Das Quadrat fokussiert den Blick. Das Quadrat rafft das Motiv in seinen Grenzen zusammen. Zum Vergleich das Panaramofoto: dort schweift das Auge über die Breite des Bildes, das Motiv dehnt sich episch breit aus.
Das Quadrat thematisiert seine eigenen Begrenzung, akzeptiert sie und sprengt sie. Gerade weil das Quadrat in der Natur nicht vorkommt, passt kein Motiv in das Quadrat. Entweder fallen Teile des Motivs weg und sind hinter der quadratischen Begrenzung unsichtbar (aber vorstellbar, imaginierbar). Oder das Motiv wird umfassend im Quadrat dargestellt, dann aber mit Teilen seiner Umgebung, das Dargestellte wird in seiner Umgebung eingeordnet.

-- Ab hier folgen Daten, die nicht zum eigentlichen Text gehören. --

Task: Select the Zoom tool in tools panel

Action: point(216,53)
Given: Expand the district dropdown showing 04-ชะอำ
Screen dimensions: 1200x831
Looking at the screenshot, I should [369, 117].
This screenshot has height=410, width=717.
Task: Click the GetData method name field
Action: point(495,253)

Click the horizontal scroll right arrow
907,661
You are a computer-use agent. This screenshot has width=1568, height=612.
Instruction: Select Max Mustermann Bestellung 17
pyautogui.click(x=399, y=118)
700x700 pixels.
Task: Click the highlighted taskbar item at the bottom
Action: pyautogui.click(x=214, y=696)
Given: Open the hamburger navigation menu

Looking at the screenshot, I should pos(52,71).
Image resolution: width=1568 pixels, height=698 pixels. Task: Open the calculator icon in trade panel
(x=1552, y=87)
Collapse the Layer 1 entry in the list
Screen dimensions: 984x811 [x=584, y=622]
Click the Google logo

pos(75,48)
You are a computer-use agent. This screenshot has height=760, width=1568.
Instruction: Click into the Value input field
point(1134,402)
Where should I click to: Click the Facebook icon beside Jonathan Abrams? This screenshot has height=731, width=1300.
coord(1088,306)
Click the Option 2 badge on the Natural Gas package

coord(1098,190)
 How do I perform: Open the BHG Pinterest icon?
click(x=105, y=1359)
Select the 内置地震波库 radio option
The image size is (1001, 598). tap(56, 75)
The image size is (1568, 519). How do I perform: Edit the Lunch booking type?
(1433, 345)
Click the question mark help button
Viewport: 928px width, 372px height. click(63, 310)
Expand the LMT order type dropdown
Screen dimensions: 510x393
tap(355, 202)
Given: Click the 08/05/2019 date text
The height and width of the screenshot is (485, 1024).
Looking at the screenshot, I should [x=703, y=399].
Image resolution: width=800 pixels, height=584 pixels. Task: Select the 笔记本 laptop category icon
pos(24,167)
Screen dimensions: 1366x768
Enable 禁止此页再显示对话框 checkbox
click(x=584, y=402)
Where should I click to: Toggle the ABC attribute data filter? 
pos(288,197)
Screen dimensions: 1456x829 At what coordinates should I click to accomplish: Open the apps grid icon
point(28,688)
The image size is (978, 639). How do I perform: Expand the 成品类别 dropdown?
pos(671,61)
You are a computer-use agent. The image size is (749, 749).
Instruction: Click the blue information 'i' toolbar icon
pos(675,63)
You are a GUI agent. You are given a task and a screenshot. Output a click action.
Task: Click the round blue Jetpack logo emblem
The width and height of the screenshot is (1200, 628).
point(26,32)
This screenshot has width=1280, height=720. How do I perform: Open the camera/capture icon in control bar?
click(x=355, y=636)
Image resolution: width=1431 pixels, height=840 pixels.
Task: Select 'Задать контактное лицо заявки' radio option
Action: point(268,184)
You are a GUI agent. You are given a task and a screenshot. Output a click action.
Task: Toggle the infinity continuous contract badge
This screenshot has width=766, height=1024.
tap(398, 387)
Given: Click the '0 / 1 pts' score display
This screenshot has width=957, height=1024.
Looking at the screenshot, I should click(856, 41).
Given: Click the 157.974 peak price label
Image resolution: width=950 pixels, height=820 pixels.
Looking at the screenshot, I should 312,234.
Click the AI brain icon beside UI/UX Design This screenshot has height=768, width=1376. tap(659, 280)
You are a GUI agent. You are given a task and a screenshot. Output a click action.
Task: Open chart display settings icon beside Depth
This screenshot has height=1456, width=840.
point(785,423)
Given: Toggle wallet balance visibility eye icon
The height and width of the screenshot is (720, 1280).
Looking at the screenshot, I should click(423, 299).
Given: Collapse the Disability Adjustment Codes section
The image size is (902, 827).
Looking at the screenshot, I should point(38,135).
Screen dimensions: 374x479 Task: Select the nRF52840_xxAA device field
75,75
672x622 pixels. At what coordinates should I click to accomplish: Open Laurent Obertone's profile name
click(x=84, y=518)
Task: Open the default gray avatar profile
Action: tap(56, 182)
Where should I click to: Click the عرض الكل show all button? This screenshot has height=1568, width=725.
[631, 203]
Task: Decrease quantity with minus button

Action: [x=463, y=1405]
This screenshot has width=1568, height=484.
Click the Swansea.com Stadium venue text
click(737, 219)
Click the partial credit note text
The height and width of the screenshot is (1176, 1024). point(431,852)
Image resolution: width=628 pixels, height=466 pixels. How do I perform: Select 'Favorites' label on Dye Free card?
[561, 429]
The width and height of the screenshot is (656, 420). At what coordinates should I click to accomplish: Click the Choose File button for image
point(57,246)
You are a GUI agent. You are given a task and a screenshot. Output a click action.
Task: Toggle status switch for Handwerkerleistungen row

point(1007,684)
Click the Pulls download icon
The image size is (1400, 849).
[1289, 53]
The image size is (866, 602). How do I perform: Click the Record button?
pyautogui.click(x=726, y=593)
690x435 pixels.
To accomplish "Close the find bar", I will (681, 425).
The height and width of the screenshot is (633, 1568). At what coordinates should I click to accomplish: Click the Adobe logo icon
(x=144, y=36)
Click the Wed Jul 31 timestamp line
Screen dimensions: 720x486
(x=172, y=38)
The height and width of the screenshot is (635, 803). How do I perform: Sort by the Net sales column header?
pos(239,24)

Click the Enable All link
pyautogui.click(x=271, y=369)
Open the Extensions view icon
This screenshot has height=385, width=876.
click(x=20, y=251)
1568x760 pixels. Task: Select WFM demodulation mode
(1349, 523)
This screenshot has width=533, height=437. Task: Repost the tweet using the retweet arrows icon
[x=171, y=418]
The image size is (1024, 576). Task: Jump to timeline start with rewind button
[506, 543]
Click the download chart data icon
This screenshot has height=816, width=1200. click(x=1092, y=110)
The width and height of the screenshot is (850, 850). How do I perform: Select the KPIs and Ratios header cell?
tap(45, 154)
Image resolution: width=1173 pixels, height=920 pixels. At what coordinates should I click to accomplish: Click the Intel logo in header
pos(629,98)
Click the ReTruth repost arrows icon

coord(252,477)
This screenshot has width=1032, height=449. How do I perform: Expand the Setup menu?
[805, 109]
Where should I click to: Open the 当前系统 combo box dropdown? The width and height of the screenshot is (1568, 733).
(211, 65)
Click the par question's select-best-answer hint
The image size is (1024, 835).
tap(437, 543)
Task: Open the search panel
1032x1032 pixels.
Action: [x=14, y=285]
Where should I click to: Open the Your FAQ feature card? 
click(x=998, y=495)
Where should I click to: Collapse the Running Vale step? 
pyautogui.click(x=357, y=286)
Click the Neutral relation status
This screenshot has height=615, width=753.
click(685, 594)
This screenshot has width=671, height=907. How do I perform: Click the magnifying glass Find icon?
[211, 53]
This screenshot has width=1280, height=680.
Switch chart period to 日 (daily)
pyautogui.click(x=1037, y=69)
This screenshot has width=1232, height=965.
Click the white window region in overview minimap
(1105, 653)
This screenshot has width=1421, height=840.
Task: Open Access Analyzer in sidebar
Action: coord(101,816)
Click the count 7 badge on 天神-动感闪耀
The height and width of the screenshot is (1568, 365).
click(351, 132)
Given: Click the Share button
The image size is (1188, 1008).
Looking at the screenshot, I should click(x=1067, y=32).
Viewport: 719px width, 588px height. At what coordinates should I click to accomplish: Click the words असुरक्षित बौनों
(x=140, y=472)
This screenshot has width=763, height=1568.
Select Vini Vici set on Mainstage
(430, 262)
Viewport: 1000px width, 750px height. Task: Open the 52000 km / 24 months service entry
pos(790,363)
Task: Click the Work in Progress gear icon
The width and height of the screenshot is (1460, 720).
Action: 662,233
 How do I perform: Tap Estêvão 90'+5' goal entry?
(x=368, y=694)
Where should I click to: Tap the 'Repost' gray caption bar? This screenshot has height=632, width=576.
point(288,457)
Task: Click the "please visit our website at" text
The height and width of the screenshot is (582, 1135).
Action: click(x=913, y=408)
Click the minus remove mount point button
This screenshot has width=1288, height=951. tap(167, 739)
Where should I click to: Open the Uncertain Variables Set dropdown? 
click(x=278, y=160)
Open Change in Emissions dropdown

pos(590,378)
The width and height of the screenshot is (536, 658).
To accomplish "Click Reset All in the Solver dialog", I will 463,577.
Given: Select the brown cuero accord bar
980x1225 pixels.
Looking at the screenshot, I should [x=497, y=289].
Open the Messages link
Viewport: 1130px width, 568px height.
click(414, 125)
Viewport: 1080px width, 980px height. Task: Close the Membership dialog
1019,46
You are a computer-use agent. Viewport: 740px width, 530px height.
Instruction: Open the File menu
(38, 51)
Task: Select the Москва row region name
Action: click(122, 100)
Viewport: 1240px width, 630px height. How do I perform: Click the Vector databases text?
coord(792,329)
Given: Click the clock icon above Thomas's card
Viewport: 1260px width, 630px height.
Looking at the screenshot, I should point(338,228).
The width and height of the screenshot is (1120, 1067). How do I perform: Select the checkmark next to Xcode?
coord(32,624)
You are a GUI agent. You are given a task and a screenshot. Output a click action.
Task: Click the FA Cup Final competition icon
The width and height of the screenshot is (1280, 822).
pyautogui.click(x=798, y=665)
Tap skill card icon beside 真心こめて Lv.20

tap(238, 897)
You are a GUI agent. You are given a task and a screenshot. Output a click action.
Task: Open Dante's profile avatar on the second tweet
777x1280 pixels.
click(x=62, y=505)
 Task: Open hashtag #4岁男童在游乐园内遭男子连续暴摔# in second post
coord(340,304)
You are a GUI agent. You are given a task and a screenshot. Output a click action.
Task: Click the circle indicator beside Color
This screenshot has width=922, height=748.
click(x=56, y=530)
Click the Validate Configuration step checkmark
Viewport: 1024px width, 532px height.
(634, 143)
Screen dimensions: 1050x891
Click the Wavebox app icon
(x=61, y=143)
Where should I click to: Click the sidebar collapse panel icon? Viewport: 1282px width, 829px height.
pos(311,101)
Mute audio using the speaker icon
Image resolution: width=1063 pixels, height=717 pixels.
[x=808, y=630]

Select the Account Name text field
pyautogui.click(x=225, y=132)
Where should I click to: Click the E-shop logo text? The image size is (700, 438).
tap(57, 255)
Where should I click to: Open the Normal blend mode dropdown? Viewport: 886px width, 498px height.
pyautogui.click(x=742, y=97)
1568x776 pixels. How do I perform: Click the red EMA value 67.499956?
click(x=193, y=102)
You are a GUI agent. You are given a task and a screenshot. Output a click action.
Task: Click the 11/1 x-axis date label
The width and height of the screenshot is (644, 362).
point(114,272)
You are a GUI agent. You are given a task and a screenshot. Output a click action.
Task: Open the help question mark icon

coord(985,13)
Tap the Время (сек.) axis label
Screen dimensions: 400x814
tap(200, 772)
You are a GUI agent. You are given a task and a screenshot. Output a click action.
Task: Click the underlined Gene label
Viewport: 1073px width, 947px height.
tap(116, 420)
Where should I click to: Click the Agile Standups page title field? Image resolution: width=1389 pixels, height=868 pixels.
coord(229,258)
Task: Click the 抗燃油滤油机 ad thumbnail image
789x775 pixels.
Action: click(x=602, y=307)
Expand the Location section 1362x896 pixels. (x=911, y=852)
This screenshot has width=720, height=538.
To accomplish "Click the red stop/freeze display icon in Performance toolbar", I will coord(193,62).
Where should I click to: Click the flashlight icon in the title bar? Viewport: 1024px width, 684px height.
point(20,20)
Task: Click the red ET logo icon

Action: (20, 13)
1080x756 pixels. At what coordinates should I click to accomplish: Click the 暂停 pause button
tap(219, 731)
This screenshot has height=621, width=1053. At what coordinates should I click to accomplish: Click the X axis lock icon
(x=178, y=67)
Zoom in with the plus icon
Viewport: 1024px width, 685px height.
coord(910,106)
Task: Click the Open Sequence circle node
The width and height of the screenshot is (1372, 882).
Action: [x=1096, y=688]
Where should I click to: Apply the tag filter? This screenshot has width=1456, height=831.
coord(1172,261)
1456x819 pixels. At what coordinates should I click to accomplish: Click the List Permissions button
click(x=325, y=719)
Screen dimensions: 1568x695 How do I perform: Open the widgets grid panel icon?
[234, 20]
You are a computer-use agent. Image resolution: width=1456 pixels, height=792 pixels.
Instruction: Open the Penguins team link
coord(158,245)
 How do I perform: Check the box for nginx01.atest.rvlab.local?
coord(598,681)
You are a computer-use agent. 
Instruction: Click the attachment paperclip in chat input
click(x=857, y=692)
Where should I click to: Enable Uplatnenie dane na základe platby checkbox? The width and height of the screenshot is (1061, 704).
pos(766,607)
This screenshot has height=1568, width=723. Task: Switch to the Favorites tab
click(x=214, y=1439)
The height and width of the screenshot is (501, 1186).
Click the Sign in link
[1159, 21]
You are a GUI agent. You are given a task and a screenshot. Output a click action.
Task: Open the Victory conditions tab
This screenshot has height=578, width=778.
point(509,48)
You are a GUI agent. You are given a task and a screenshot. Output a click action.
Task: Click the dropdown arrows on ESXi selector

Man stelle sich ein Portrait im Quadrat vor: entweder fehlen Teile des Gesichtes, der Fotograf konzentriert sich auf das, was ihm wichtig scheint – oder er zeigt die Umgebung des Fotografierten (egal ob kahler Studiohintergrund oder Lebenswelt: das Bild wird davon beeinflusst).
Technikgeschichtlich hatten und haben viele Mittel- und Großformatkameras ein quadratisches Bildformat: 6×6, 9×9 … vielleicht sind sie dann leichter konstruierbar, stabiler? Erst lange nach den Anfängen der Fotografie, als die Fotografie Massenmedium wurde, ging man zu unquadratischen Bildern über. In der 13×18 Proportion war der Mensch, eine Landschaft, Architektur viel einfacher zu umfassen. Gesamtansichten eines Motivs „ohne Ausschuss“ wurden durch diese Proportionen möglich. Die Proportion hat sich dem Menschen angenähert, wurde „natürlicher“ und weniger „künstlich“.
Was mich mal interessieren würde: warum hat man sich nach der Abkehr vom Quadrat auf eine bestimmte Proportion fest gelegt? Wieso hat man aus der Vielzahl der Möglichkeiten diese eine ausgewählt? In Europa war die Proportion ein wenig gedrunger: 9×13 und 7×10 haben ein Seitenverhältnis von ca. 1,44. In den USA war die Proportion gestreckter: 10×15 hat ein Seitenverhältnis von 1,5. Vielleicht, weil sich die weiten Landschaften, die Hochhäuser, die Mammutbäume, die Raketen, die langen Autos damit besser erfassen lassen? Mit dem BMI kann es nichts zu tun haben, da müsste man in den USA eher wieder zum Quadrat zurück kehren. In Europa jedenfalls hat man wegen der Labormaschinen aus den USA ebenfalls dieses etwas gestrecktere Format übernommen. Inzwischen kann man bei vielen Digitalkameras sowieso zwischen verschiedenen Aufnahmeformaten wählen.
Polaroid nahm lange Zeit eine Sonderstellung mit seinen quadratischen Bildern ein. Aber da sollte man vielleicht mal gesondert drüber nachdenken. Polaroid hatte ja noch weitere Besonderheiten, war z.B. als Sofortbildkamera ein Vorgriff auf die Digitalfotografie.
Kunsthistorikern fällt sicher noch mehr zum Quadrat ein. In diesem Zusammenhang muss unbedingt auf das „Museum Ritter“ in Waldenbuch verwiesen werden. Schießlich widmet sich dieses Museum explizit dem Quadrat in der Kunst.